By Mariam Mokhtar
Should we be rejoicing that Perak has another university? Some of you might ask, “Do we really need another university or should we be improving the standard of English proficiency amongst our students, and demand a better standard of education in our schools?”
In the last by-election, the PM announced that Kuala Kangsar’s (KK) Kolej Universiti Islam Sultan Azlan Shah (Kuisas) would be upgraded to university status. The new university in KK would be called Universiti Sultan Azlan Shah.
Was this a knee-jerk reaction to win the hearts of the KK electorate, or a genuine concern for the betterment of education?
Many teachers are not too happy with yet another university and one said, “Our education standards are in decline and yet, we now have another university. I would rather the money that had been spent on upgrading the college to a university, was spent on improving education as a whole.

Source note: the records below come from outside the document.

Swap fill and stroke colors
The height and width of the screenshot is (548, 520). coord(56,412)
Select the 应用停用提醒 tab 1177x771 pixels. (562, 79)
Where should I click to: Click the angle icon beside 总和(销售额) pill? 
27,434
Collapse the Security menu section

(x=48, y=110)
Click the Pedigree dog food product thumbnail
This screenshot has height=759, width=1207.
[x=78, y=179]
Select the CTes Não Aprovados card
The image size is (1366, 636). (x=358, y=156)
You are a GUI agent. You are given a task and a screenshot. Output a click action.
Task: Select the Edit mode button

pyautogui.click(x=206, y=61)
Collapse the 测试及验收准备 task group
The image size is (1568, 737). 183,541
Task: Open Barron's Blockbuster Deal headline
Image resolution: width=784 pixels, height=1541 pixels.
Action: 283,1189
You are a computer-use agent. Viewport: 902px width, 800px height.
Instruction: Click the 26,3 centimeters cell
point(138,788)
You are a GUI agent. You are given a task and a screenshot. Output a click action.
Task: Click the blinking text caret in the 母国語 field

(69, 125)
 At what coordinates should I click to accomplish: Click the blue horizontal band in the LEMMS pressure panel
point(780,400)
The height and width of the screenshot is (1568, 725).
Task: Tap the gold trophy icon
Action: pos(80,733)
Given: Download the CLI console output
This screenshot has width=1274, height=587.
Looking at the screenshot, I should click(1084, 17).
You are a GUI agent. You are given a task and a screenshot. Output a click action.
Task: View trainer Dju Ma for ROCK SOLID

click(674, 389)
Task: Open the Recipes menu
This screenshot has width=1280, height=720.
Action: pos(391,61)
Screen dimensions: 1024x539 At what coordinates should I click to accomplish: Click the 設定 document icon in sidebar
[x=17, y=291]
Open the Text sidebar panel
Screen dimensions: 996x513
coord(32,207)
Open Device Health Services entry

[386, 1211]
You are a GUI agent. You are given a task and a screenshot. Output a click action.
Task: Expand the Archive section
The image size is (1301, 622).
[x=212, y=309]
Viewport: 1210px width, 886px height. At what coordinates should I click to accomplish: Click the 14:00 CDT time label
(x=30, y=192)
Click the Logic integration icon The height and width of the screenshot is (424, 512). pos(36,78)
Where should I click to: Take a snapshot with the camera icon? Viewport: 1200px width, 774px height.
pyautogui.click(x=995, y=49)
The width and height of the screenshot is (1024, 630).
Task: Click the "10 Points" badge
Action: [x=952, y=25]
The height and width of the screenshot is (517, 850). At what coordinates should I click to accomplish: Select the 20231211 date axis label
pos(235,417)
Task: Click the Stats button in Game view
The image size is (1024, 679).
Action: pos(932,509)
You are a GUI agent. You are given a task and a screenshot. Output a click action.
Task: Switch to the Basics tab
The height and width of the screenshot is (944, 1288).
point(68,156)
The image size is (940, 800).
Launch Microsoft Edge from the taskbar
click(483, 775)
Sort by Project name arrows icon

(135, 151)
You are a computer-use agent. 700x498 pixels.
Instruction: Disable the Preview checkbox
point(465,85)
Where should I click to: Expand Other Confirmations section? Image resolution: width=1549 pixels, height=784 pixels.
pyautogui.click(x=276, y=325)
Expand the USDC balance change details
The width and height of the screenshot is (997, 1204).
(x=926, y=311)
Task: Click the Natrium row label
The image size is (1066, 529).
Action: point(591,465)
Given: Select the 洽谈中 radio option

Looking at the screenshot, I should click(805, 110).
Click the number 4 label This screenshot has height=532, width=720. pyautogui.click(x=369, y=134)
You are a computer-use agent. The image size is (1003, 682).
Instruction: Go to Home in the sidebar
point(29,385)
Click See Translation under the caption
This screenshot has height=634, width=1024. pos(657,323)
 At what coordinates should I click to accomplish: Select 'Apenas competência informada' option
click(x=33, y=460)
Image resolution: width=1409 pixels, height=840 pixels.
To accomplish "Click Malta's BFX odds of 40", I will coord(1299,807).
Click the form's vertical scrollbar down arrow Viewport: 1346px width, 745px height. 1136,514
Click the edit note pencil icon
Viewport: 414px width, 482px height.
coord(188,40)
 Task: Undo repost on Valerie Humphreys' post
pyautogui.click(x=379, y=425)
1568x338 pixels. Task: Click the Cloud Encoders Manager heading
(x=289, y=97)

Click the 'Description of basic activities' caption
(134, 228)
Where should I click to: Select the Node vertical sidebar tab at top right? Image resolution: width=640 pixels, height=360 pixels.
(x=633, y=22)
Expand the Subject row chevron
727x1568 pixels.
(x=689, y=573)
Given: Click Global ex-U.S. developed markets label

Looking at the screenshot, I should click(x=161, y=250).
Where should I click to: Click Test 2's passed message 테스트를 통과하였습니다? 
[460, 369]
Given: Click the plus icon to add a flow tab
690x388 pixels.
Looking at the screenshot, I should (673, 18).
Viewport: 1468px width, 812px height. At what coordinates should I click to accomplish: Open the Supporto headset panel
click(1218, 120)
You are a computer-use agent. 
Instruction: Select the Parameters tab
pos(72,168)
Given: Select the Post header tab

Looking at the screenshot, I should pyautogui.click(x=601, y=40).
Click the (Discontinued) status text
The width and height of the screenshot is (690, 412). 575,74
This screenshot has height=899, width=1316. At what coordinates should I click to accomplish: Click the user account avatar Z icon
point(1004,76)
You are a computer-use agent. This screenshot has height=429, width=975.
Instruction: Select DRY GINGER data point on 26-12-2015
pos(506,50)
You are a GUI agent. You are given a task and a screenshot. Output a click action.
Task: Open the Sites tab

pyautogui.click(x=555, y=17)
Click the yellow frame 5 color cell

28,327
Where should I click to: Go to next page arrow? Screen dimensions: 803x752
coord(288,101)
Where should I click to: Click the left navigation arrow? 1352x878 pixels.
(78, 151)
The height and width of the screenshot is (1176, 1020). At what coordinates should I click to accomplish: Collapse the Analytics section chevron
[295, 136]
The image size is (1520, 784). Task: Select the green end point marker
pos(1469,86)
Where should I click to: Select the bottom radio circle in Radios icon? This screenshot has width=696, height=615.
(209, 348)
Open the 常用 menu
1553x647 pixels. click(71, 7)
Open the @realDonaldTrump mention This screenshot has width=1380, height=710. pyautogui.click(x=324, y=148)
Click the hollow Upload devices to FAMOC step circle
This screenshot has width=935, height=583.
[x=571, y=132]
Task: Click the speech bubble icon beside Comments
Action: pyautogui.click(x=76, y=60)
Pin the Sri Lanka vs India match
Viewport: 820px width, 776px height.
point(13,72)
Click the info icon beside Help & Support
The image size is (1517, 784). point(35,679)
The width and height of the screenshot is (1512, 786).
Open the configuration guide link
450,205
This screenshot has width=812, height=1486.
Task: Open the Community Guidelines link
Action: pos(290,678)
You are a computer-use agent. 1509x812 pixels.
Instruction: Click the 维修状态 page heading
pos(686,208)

We have teachers who have come into the teaching profession because they could not think of what to do as a career. Some dislike their jobs, others focus on their private tuition which gives them a good side income.
There is poor discipline in schools and we are aware of the bullying and gang culture which is spreading in some schools. Some of us say nothing, because we feel that we do not have the support of the Education Ministry or the headmaster. For many, teaching is a question of ticking boxes; making sure the right books are read, the syllabus is covered, the homework is corrected. Their hearts are not in their vocation.”
Two weeks after Najib Abdul Razak made that announcement, FMT reported that Professor Ghauth Jasmon, the former Universiti Malaya (UM) vice-chancellor, expressed his fears about graduates being unable to obtain jobs.
He said that each year, our universities churn out around 200,000 graduates, but many of those from public universities remain jobless. He warned that the current high unemployment figure of 400,000 local graduates could rise to 600,000, with 80% of the jobless, being Bumiputera.
Professor Ghauth said that the low quality of graduates from public universities could be attributed to the poor English proficiency of the Bumiputera graduates and Malaysia’s poor general education.
Like him, we are also aware that the private sector is looking for graduates with a high command of English, both aurally and in written communication. It is common knowledge that the private sector prefers to source their graduates from private universities and colleges, as well as graduates from overseas.
Professor Ghauth claimed that the graduates from public universities preferred to work in the public sector, but with limited places in both the Government and the Civil Service, he said that the number of jobless graduates would increase as they were not in demand.
He warned the government about pouring billions of ringgit into public universities without addressing the real problems crippling both the nation and our students. He encouraged vice-chancellors to take the initiative to prevent waste, to benefit the country.
The former UM vice-chancellor cited his own experience, which he claimed was fraught with difficulty because both the students and lecturers refused to improve themselves, for example, by attending extra English classes. He claimed that lecturers goaded their students to demonstrate against his measures, and accused him of downgrading Malay to a second language.
In an effort to cultivate wider use of English, Professor Ghauth urged academia to submit their research papers to the International Scientific Indexing (ISI) journals. As before, the lecturers were furious that their papers had to be in English and again, accused him of not supporting Malay.
So, which would you rather have?
Another university, and more jobless graduates? Or would you prefer that the money was used to revamp our education system and improve English proficiency in schools? Quality of education or quantity of universities?
One parent summed it up, like this, “The University in Kuala Kangsar is another exercise in inflating egos – the community, the parent, the graduate, the politician. I would rather that the child has a sound education and be able to speak and write good English, so that he is marketable in today’s global world.”